— Думаю, да.
К сожалению, этим список того, что я мог с ним сделать, полностью исчерпывался. Только держать.
Причинить ему какие-нибудь фатальные неприятности было не в моих силах.
— Ну и какой план? — осведомился Док на этот раз по-английски, чтобы его уж точно поняли все присутствующие. — Будем стоять здесь и мило беседовать, пока не прилетит американская крылатая ракета с ядерной боеголовкой?
— Ракета не прилетит, — сказал Ицхак. — Я всё отменил.
Док паскудно ухмыльнулся.
— Ты просто недооцениваешь мстительность своих заокеанских друзей, — сказал он. — И их склонность к перестраховке. Ракета прилетит, и произойдет это гораздо раньше, чем ты думаешь. И вот что я вам хочу предло…
Борден выстрелил.
В дробовик был заряжен спецбоеприпас, над которым Гарри колдовал долгими испанскими вечерами, и выстрел оторвал дернувшемуся в моих крепких телекинетических объятиях Доку правую руку.
Опять.
Но на этот раз Зеро оказался к потерянной конечности слишком близко, и что-то пошло не так.
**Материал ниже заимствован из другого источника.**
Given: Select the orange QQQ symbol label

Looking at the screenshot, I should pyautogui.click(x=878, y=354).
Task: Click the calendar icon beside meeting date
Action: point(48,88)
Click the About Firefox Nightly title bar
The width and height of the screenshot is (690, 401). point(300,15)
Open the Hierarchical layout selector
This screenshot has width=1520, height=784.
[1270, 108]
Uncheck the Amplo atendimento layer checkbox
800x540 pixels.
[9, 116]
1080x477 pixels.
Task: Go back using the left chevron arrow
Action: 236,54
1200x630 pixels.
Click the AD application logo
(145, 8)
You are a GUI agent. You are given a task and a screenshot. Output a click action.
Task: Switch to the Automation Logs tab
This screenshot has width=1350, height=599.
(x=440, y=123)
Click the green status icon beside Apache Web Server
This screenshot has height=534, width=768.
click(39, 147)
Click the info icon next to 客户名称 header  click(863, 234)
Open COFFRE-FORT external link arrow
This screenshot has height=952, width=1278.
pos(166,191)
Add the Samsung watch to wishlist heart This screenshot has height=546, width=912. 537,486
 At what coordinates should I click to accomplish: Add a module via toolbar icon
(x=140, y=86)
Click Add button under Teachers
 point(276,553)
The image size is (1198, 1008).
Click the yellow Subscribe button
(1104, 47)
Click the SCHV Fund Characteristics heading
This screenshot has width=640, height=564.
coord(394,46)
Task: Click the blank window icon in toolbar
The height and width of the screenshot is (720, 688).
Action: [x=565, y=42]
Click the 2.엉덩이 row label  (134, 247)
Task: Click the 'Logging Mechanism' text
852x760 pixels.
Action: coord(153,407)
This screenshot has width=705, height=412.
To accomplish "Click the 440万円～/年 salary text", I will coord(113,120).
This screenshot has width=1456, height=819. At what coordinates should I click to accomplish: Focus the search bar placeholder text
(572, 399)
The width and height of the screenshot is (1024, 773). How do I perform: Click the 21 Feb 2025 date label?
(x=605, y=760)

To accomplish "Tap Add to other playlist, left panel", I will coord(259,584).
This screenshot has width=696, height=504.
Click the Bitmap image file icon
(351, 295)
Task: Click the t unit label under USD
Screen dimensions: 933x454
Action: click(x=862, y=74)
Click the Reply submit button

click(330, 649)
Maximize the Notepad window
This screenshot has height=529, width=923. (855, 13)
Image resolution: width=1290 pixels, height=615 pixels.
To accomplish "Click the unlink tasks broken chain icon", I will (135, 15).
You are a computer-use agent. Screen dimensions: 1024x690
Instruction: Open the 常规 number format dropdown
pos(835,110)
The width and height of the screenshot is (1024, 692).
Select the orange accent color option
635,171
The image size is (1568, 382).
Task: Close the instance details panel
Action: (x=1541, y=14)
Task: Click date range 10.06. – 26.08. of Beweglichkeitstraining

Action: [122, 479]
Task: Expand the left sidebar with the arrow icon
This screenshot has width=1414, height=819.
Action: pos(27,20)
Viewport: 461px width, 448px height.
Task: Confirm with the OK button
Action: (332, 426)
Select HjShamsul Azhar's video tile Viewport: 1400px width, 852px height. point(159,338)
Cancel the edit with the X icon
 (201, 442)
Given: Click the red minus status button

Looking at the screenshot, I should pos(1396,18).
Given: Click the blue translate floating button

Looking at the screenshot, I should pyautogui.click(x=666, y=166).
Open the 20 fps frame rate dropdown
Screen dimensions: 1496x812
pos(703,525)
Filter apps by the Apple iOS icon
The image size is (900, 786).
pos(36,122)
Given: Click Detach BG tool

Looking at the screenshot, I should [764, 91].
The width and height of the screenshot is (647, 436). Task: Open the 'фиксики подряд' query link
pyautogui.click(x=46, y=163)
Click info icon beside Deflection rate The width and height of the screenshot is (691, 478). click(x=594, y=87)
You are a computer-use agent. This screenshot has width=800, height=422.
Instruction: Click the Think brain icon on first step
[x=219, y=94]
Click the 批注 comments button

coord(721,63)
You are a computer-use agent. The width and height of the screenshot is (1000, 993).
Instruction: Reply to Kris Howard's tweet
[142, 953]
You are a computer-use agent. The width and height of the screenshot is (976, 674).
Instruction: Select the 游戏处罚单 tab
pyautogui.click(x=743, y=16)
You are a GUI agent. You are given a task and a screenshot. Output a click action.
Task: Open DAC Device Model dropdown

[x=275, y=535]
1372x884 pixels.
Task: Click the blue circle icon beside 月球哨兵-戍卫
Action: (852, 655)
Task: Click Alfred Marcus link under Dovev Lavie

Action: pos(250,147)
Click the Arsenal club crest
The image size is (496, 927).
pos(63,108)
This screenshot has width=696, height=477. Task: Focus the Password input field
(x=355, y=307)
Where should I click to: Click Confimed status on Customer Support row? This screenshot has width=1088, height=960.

Рука-лезвие, едва упав на пол, отрастила короткие конечности, как у сороконожки, и на всех парах устремилась к Гарри. Тот, конечно, был парнем бывалым, но от этого зрелища дернулся даже он.
И начал палить в ползущую на него руку.
Одновременно с этим наплевавший на травматическую ампутацию Док ещё раз дёрнулся в моих невидимых щупальцах и я впервые воочию увидел, как он трансформируется.
И зрелище это до сих пор периодически навещает меня в моих кошмарах.
Его ноги срослись. Его оставшаяся рука втянулась в удлинившееся туловище, и тело змеи, которое по-прежнему венчала голова Дока, вывернулось из моей хватки.
Я попытался перехватить его поперек туловища, но он продолжал трансформацию, становясь всё тоньше и всё длиннее, и неумолимо приближался к нам.
Это было отвратительное и в то же время завораживающее зрелище.
Ицхак с автоматом в руках встал передо мной. Он даже успел несколько раз выстрелить, а потом два лезвия, выросшие из змеиного туловища и за мгновение до смертельного удара блеснувшие сталью, вонзились ему в грудь и отбросили в сторону.
Время замедлилось, как это уже бывало со мной в минуты смертельной опасности.
Гарри ругался и продолжал стрелять, у него была своя война.
Утончающиеся и одновременно с этим удлиняющиеся лезвия полетели ко мне. Полетели, несмотря даже на замедлившееся время.
Я видел, что одно из них попадет мне в грудь, в другое — в голову. Видел, но сделать уже ничего не успевал.
И когда серебристый клинок уже маячил в нескольких сантиметрах от моих глаз, время остановилось.
* * *
На какой-то ограниченный миг, даже короче, чем на удар сердца, я стал вездесущ, всеведущ и всемогущ. Я стал всем, потому что симбионты были везде, а мой разум на мгновение стал их разумом и вобрал в себя все.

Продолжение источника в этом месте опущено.